| 8:13 pm on Mar 17, 2011 (gmt 0)|
Hmmm, I did have the privilege of reviewing the document in question. There is a META Refresh in the process too. Google will typically treat those as 301s. So, there's a bit more to this particular instance than most others would be dealing with.
Disallow: > META Refresh > noindex, nofollow
A bit confusing yes? Googlebot SHOULD have only gotten the Disallow which is what happened. Now it shows your standard URI only entry.
| 8:16 pm on Mar 17, 2011 (gmt 0)|
Although this particular example is an affiliate redirect script and there are no external links to it at all, I just sussed out the title is made up of two parts: the anchor text of the ffiliate link and the title of the referring page (in this case the site name). So that's logical - thanks.
So am I right in thinking, use robots.txt to disallow directories and META NOINDEX tags to make sure specific pages don't get indexed?

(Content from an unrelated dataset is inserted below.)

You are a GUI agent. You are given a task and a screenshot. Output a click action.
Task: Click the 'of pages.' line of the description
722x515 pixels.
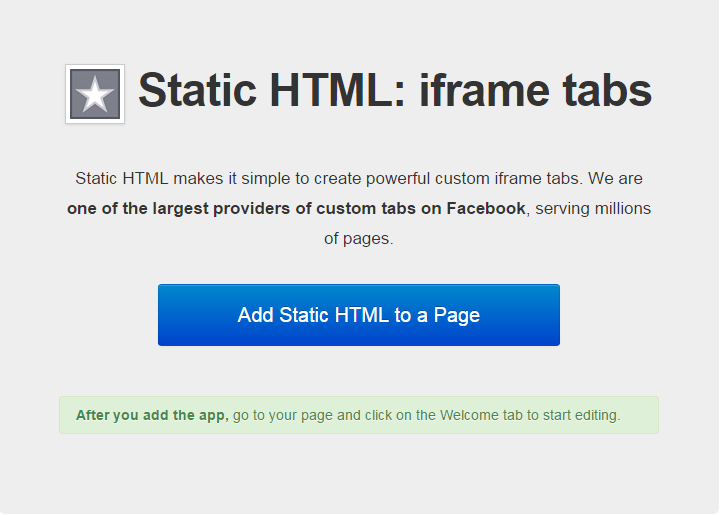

| 8:27 pm on Mar 17, 2011 (gmt 0)|
| 8:47 pm on Mar 17, 2011 (gmt 0)|
Personally I feel noindex is a poor solution. If you have links that you don't want Google to index, why are they on your site? If it's a structural issue - fix it.
| 8:59 pm on Mar 17, 2011 (gmt 0)|
Did anyone who followed the link aakk9999 posted make it to this thread?
Why Google Might "Ignore" a robots.txt Disallow Rule [webmasterworld.com]
Definitely worth the read.
| 9:10 pm on Mar 17, 2011 (gmt 0)|
Good reminder. One big point - if your robots.txt has a User-agent: Googlebot section, then you need to include ALL the rules you expect googlebot to follow in that section. The rules in a User-agent: * section will not have any effect.
| 9:11 pm on Mar 17, 2011 (gmt 0)|
I met another site with the exact same problem only last month.
The information in that thread is as true now as it was in 2006. :)
There are also definitive answers from both GoogleGuy and Vanessa Fox.
Those were the days!
| 9:22 pm on Mar 17, 2011 (gmt 0)|
|There are also definitive answers from both GoogleGuy and Vanessa Fox. |
Yeah, remember when they used to remember us over here and at least pretended like they cared?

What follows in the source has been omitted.